Un précédent qui interroge sur les critères des permissions de sortie
Cette décision judiciaire n’est pas isolée. Depuis plusieurs mois, des cas similaires ont été recensés dans des établissements pénitentiaires français, où des détenus considérés comme dangereux obtiennent des autorisations de sortie pour des motifs familiaux ou professionnels. En 2025, un rapport de la Chancellerie avait souligné les tensions entre les juges d’application des peines, qui privilégient souvent la réinsertion, et les parquets ou les services pénitentiaires, qui insistent sur la sécurité publique.
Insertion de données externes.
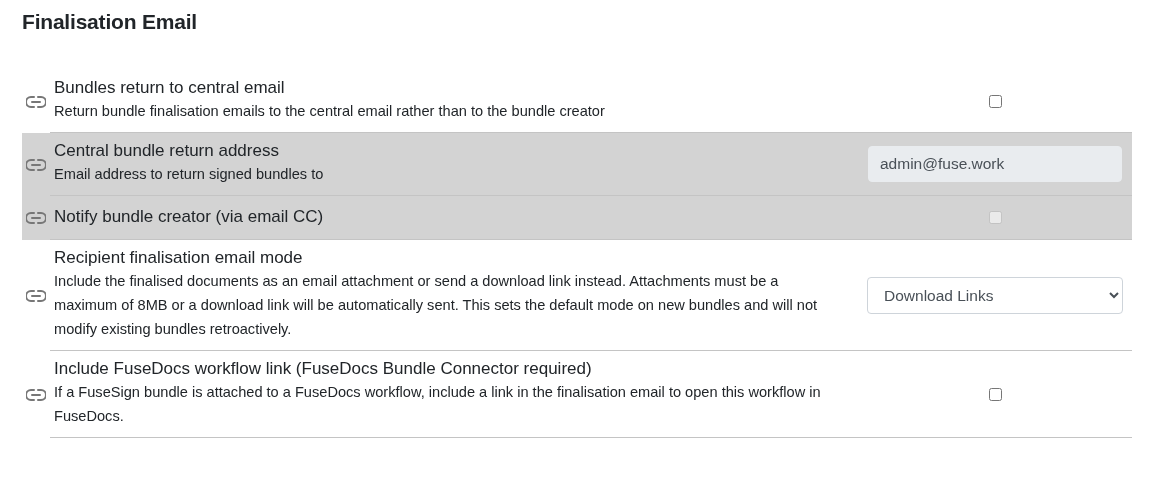  I want to click on setting-title: Bundles return to central email, so click(170, 88).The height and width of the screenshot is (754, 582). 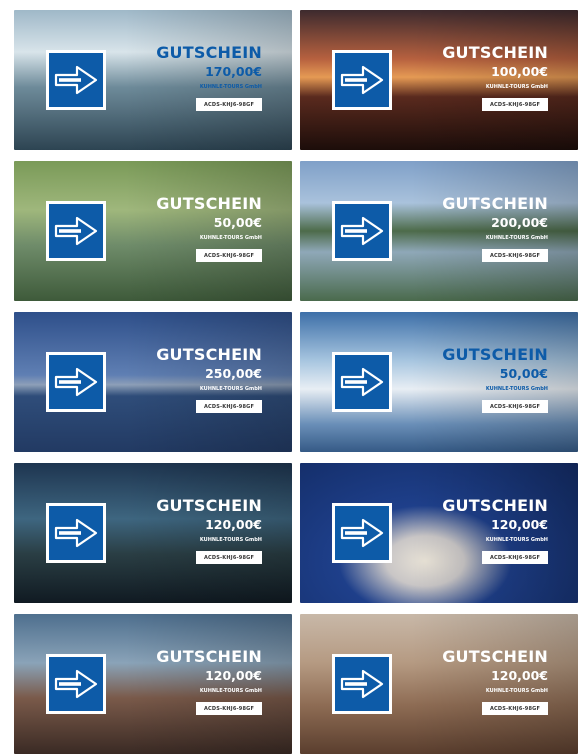 What do you see at coordinates (520, 72) in the screenshot?
I see `voucher-amount: 100,00€` at bounding box center [520, 72].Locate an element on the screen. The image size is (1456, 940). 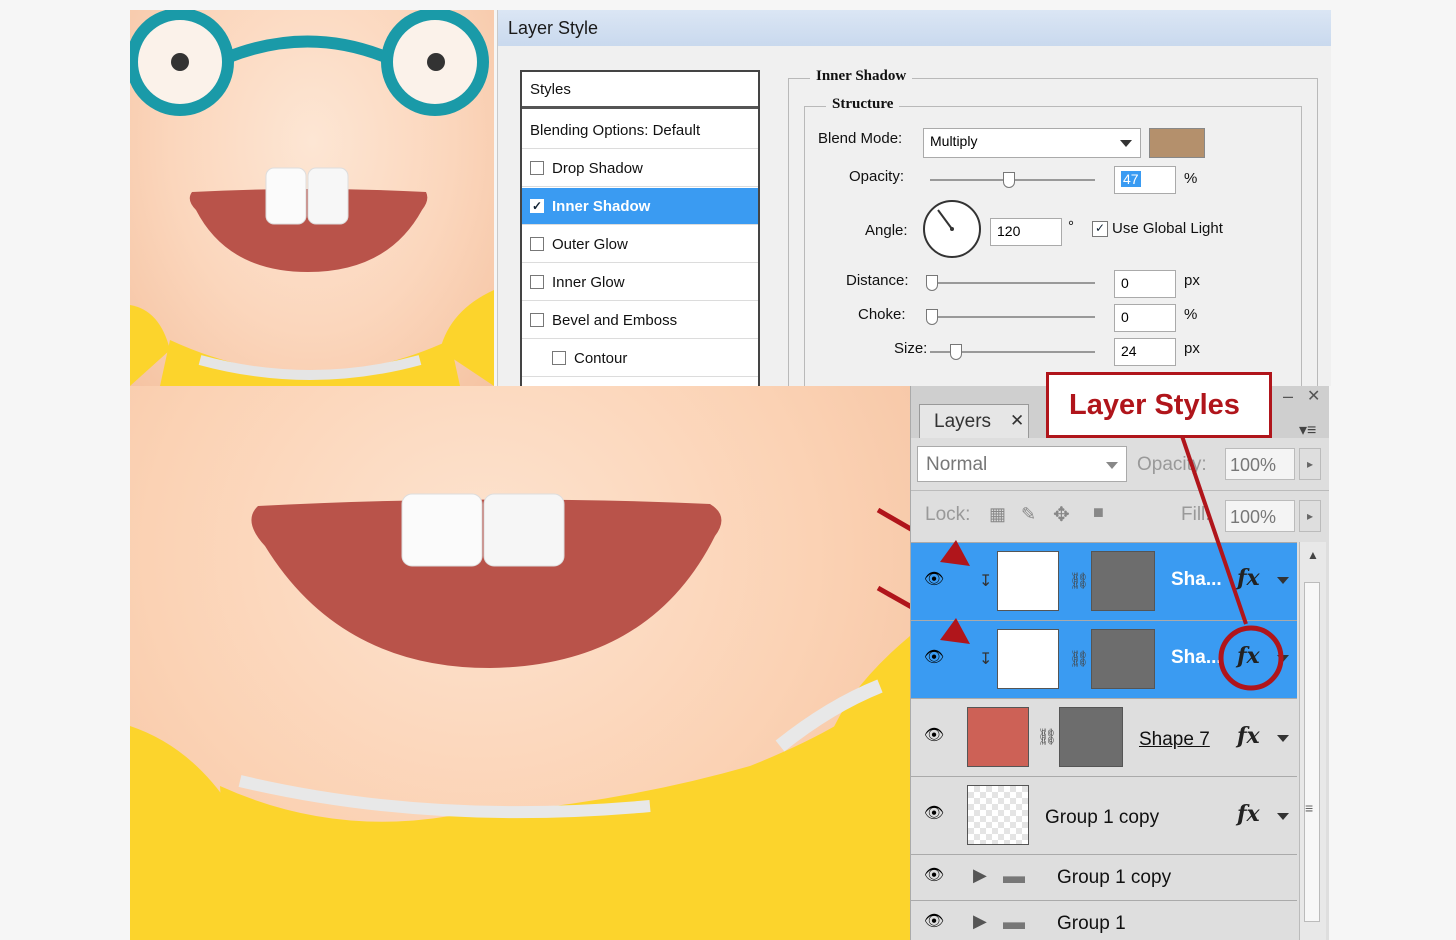
scroll-up-arrow-icon: ▲ is located at coordinates (1313, 555).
Le cas d’Adel G. rappelle que la justice doit arbitrer entre deux impératifs : d’un côté, le maintien des liens familiaux, reconnu comme un facteur de stabilité pour les détenus ; de l’autre, la nécessité de prévenir les risques de récidive ou de fuite. Or, pour un détenu sous OQTF et incarcéré dans un QLCO, cette permission interroge : comment concilier une mesure censée favoriser la réinsertion avec un statut administratif qui, en théorie, interdit tout séjour en France ?
Pour l’heure, Adel G. a regagné son établissement pénitentiaire de Condé-sur-Sarthe à l’issue de son week-end en famille. Les autorités judiciaires et pénitentiaires devront désormais trancher : faut-il privilégier la réinsertion au risque de saper la rigueur des régimes carcéraux, ou maintenir une ligne dure pour les détenus les plus dangereux ? La réponse, si elle existe, pourrait façonner les pratiques judiciaires des prochains mois.
La permission de sortie a été accordée par un juge de l’application des peines, en vertu du maintien des liens familiaux. Une OQTF interdit normalement le séjour en France, mais les permissions de sortie pour motifs familiaux ou professionnels peuvent exceptionnellement autoriser des déplacements sous contrôle judiciaire. Cette situation illustre les tensions entre les mesures judiciaires et les obligations administratives.